Demand for mall space is accelerating among a broad range of tenant types, and one may even emerge to fill the void created by the blowup of Toys R Us Inc., Simon Property Group Inc. President and COO Rick Sokolov said on an earnings conference call.
Sokolov said the company has seen increasing interest from online retailers, international business, existing tenants and their brand extensions, as well as retailers that have not previously had relationships with the mall real estate investment trust.
"That is speeding our pipeline, and I think you're seeing that as you walk our properties," Sokolov said.
The company reported year-over-year earnings gains and raised its full-year 2018 guidance in its release for second-quarter earnings.
In the call's question-and-answer session, Sokolov said Simon is working with several retailers seeking to replace the specialty store component that Toys R Us occupied in the company's outlet portfolio.

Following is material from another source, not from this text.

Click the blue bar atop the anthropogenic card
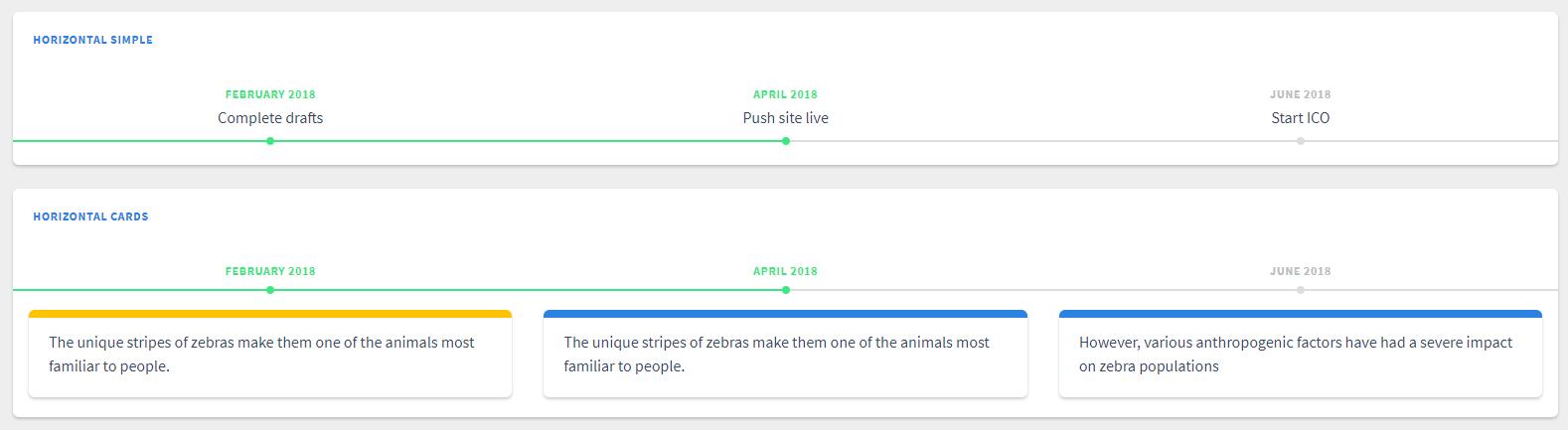The image size is (1568, 430). (x=1301, y=314)
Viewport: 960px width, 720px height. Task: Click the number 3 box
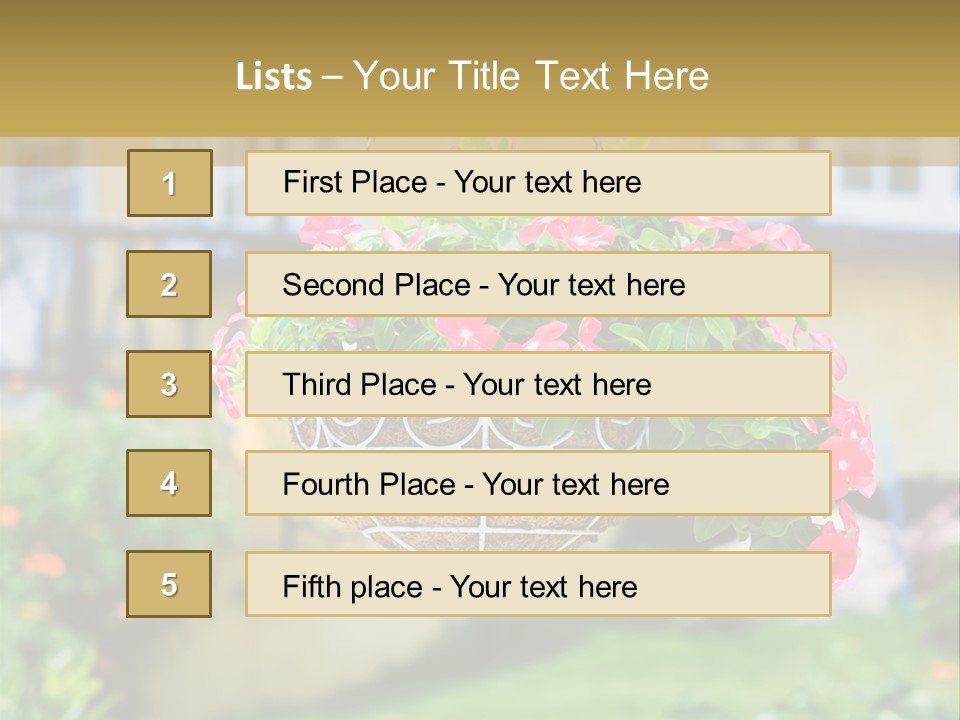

In particular, he said the company is directly working with toy manufacturers that are focused on distributing their goods through outlet properties.
"It would shock me if there's not a toy retailer that re-emerges from the Toys R Us debacle because I do think that there is a reason to buy toys in the physical environment," Chairman and CEO David Simon added. "The Toys thing was a debacle of massive proportions, but there's no question ... there's a hundred people that are out there that are thinking about how to create the new generational physical toy-retail experience."